SEC: Revised G-37 Could Be Challenged After an Enforcement Action

WASHINGTON – The Securities and Exchange Commission is arguing that any court challenge to the constitutionality of revised Rule G-37 on political contributions can be made when an enforcement action is taken over a violation of the rule.

"Just because the [Municipal Securities Rulemaking Board] rule cannot be reviewed in this [court] at this time does not mean that the MSRB rule can never be reviewed," the SEC's lawyers said in a filing with the U.S. Court of Appeals for the Sixth Circuit in Cincinnati.

The SEC is battling the Tennessee Republican Party, Georgia Republican Party, and New York Republican State Committee, which brought a lawsuit against it and the Municipal Securities Rulemaking Board in April over revised Rule G-37, claiming the rule violates securities professionals' constitutional right to free speech.

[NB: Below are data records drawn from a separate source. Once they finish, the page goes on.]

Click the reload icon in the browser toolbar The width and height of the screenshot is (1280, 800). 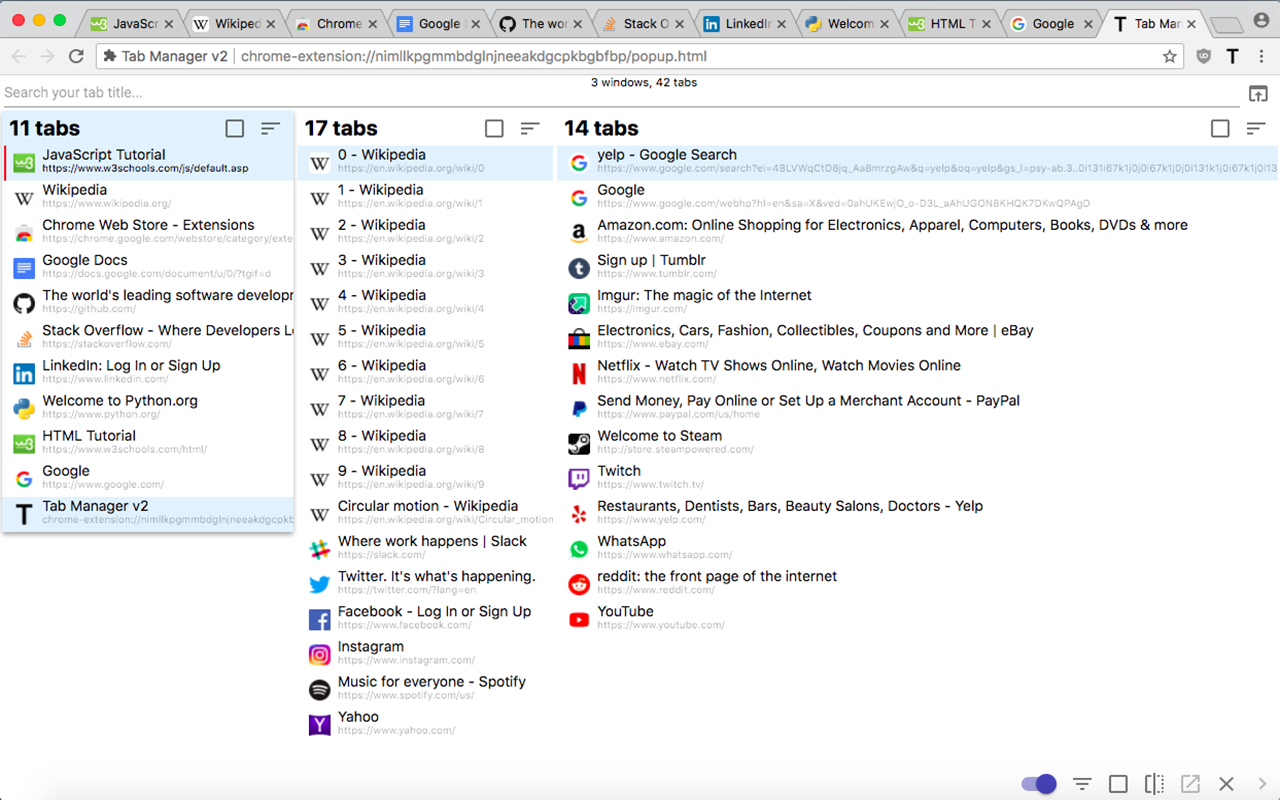coord(76,56)
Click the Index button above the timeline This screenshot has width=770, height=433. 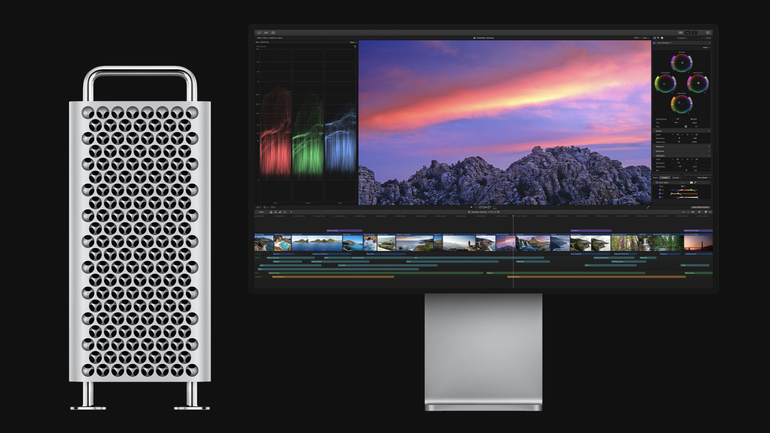coord(261,212)
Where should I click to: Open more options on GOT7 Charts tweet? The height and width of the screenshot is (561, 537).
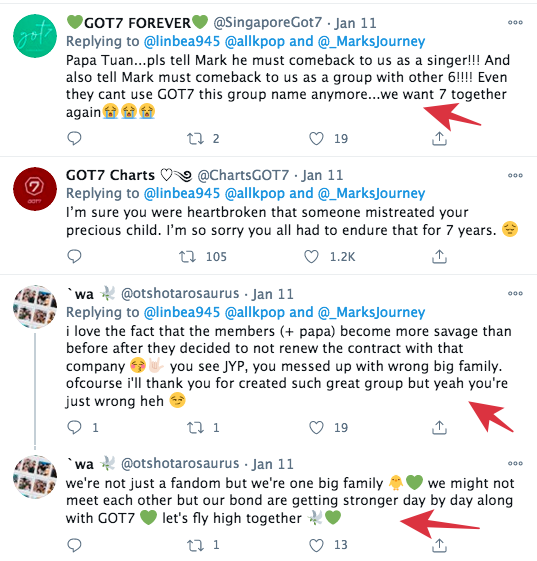(x=515, y=175)
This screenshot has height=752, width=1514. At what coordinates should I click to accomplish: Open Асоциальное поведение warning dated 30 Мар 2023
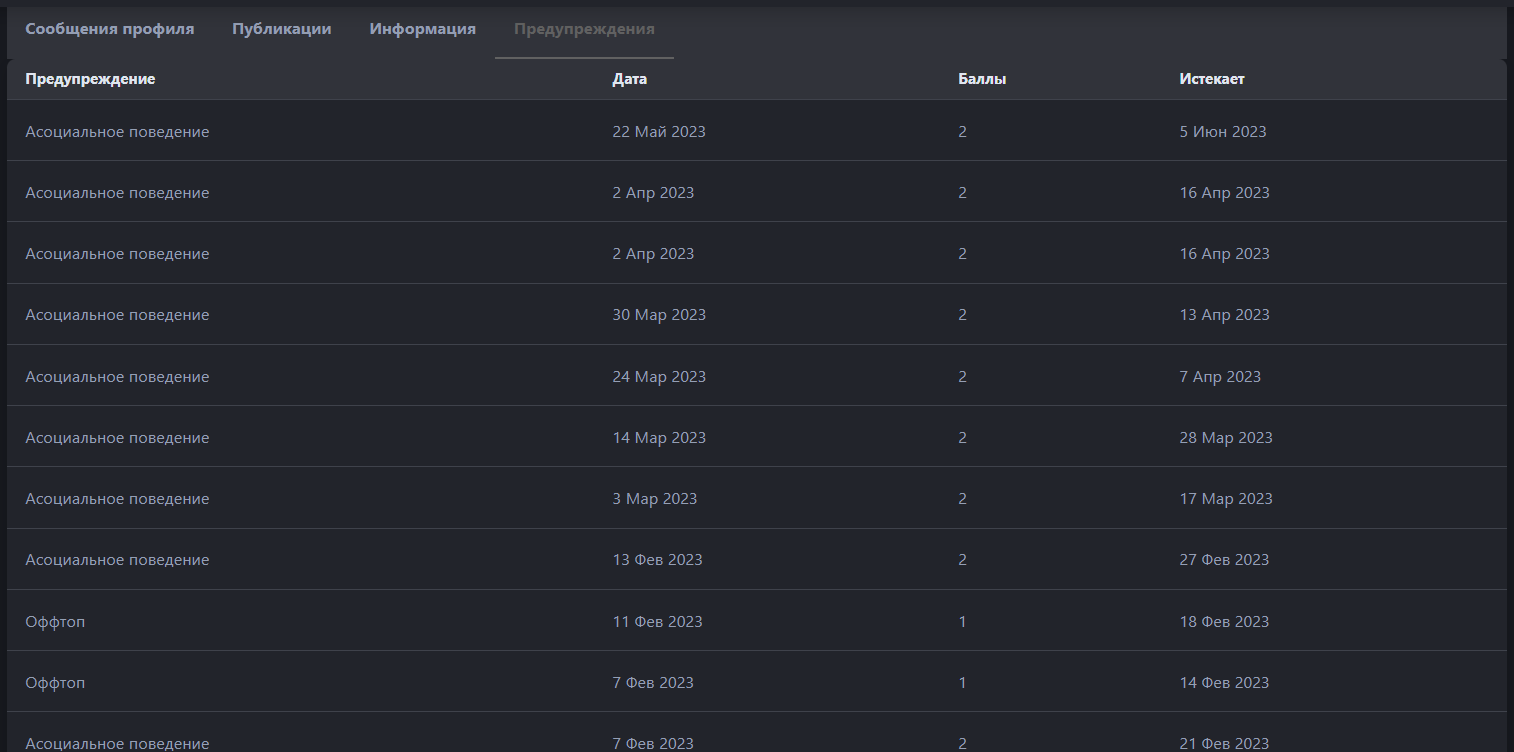[x=117, y=315]
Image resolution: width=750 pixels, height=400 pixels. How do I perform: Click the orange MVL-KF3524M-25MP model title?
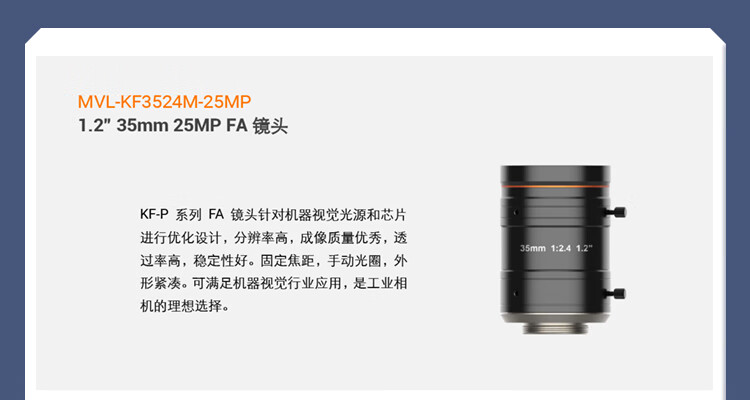coord(164,102)
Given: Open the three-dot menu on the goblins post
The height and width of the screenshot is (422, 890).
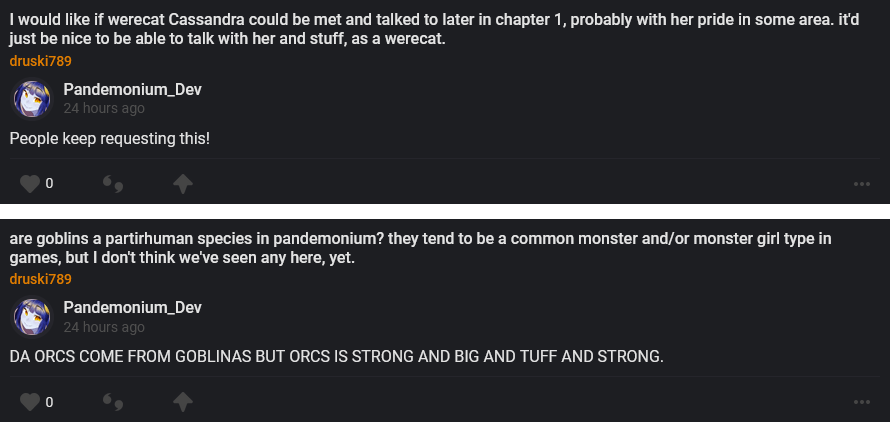Looking at the screenshot, I should [x=861, y=403].
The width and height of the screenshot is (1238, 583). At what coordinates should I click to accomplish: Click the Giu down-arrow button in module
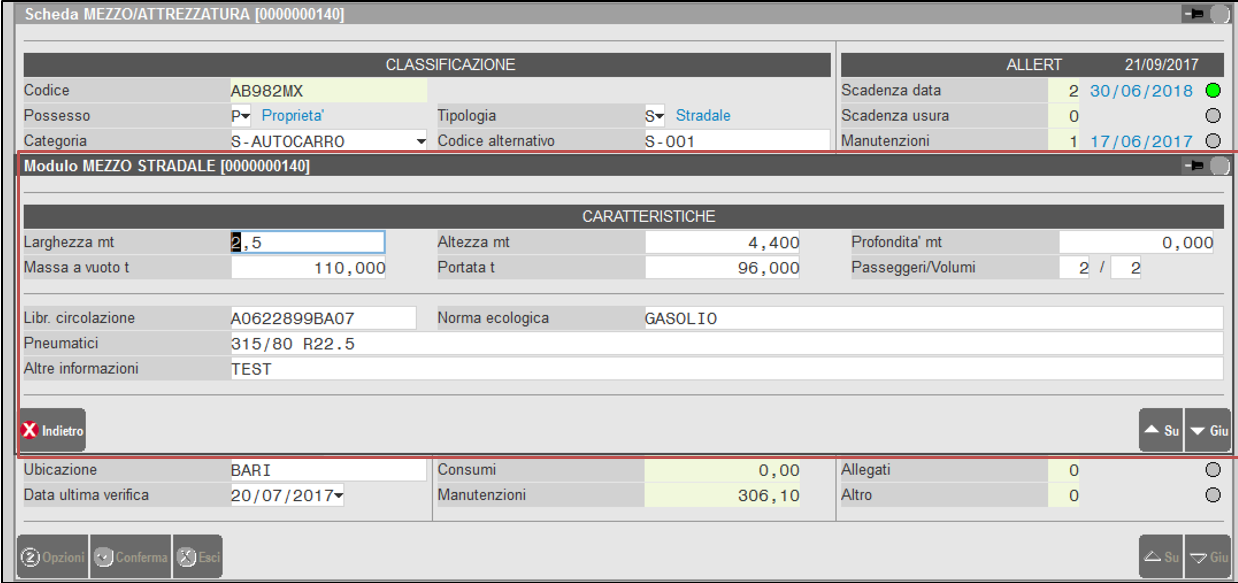[1208, 431]
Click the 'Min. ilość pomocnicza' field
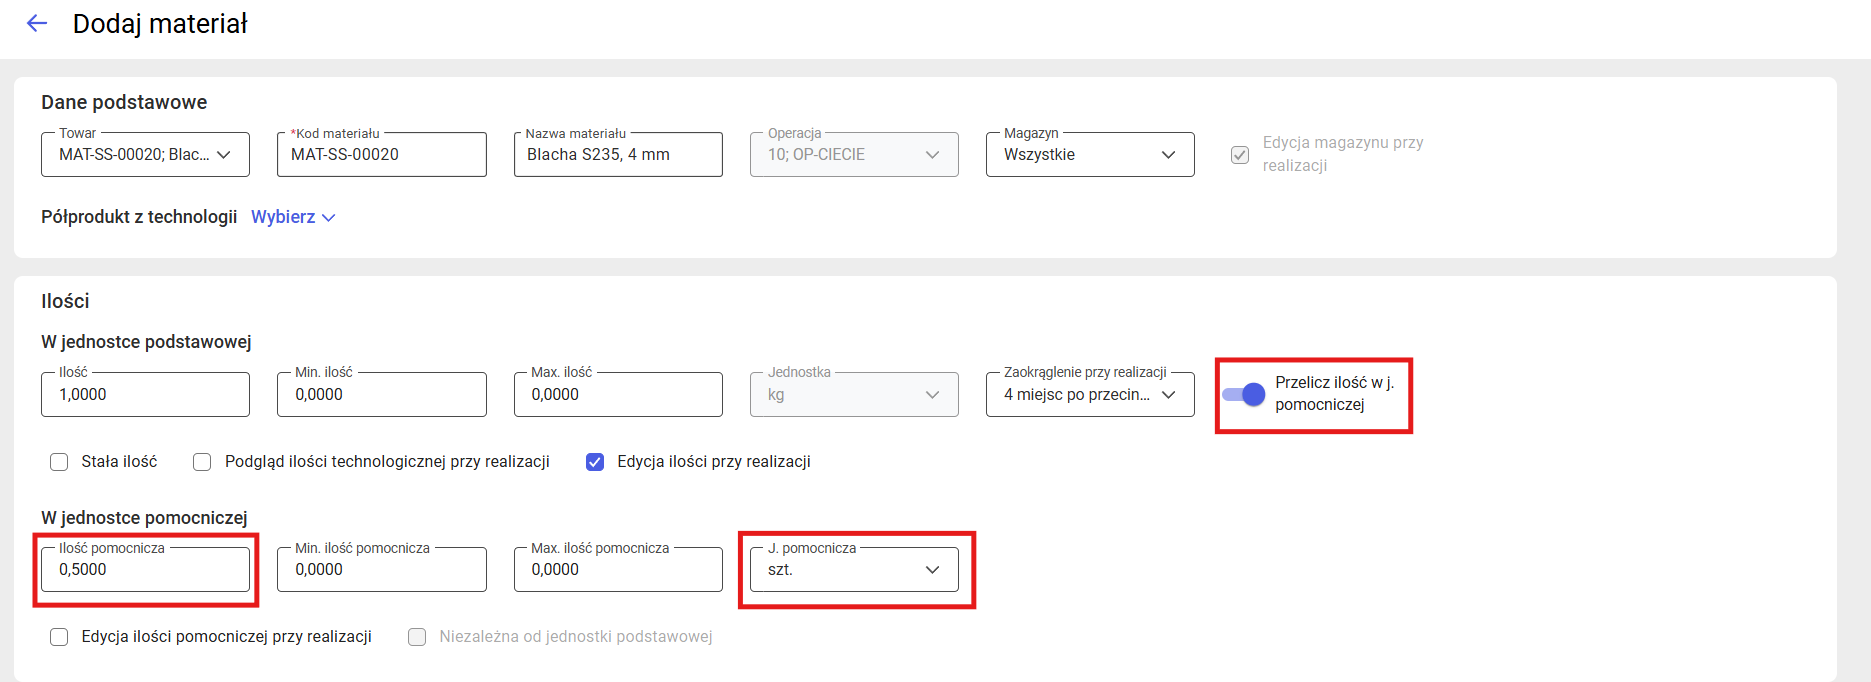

Under the changes to Rule G-37, municipal advisors, similarly to dealers, will be barred from engaging in municipal advisory business with an issuer for two years if the firm, one of its professionals, or a political action committee controlled by either the firm or an associated professional, makes significant contributions to an issuer official who can influence the award of municipal advisory business.

The revised rule contains a de minimis provision like the original rule. It would allow a municipal finance professional or municipal advisor professional to give a contribution of up to $250 per election to any candidate for whom he or she can vote without triggering the two-year ban.

But the SEC and parties' lawyers have been wrangling over federal law provisions and their impact on this case.

In a motion to dismiss the parties' claims on July 19, the SEC argued that it never took any actions on the revised rule because fiscal 2016 appropriations act provisions prohibited it from using funds to "finalize, issue, or implement any rule, regulation, or order regarding disclosure of political contributions."

Under the Dodd-Frank Act, if the SEC has not taken action within 45 days of it publishing an MSRB rule, the rule is deemed approved. As a result of the SEC's lack of action, the revised rule was deemed approved and it is scheduled to take effect on Aug. 17.

In a July 27 response to the SEC's motion to dismiss, the state parties' lawyers said, among other things, that the SEC's argument against the current possibility of review, if accepted, eliminates the potential for any court to take up the revised rule.

But SEC lawyers disagreed, saying a court review would be possible when an enforcement action under the rule is challenged.

The SEC's core contention, first explained in its motion to dismiss, is that because the revised rule was "deemed approved," the SEC never issued a "final order" as defined in the Securities and Exchange Act and never took a reviewable "agency action" as defined in the Administrative Procedure Act (APA). As a result, the state parties cannot challenge the rule in court, the commission said.

Lawyers for the state parties, however, claim the SEC violated the appropriations act by not disapproving the revised G-37.

"Had the SEC disapproved the MSRB's rule, it would not have 'finalized, issued, or implemented' the rule; it would have prevented those very outcomes," the parties' lawyers wrote.

They also said that the Exchange Act makes clear that when the MSRB proposes or revises a rule, the SEC is required to either approve or disapprove it. There is only one way for the SEC to carry out that duty, they argue, "by order." The APA also supports the contention through its definition of an order as something that is an "affirmative" and "final disposition."

The SEC's lawyers responded to those claims in their Aug. 3 filing saying the parties' disregard key language in the statutes and cannot "cite to any commission order approving the rule" because "no such order exists."

"Petitioners concede the point when they contend that the Appropriations Act required the commission to disapprove the MSRB rule by order, but failed to do so," the SEC's lawyers said. "While this argument rests upon a misreading of the appropriations statute … it acknowledges the absence of a final order, the hook for jurisdiction" under the Exchange Act.

The SEC lawyers also address the allegations that the appropriations act forces the commission to disapprove the rule, pointing to the word "regarding" in the act.

"If Congress sought to write the statute so as to preclude the commission from using funds to approve the MSRB rule, it would have used the word 'approving' instead of 'regarding.' But it did not," the SEC lawyers wrote.

The SEC lawyers also said in their Aug. 3 filing that the commission did not issue the "equivalent of an order" or fail "to take a discrete agency action that it is required to take," which would be required under Supreme Court precedent to establish the existence of an agency action.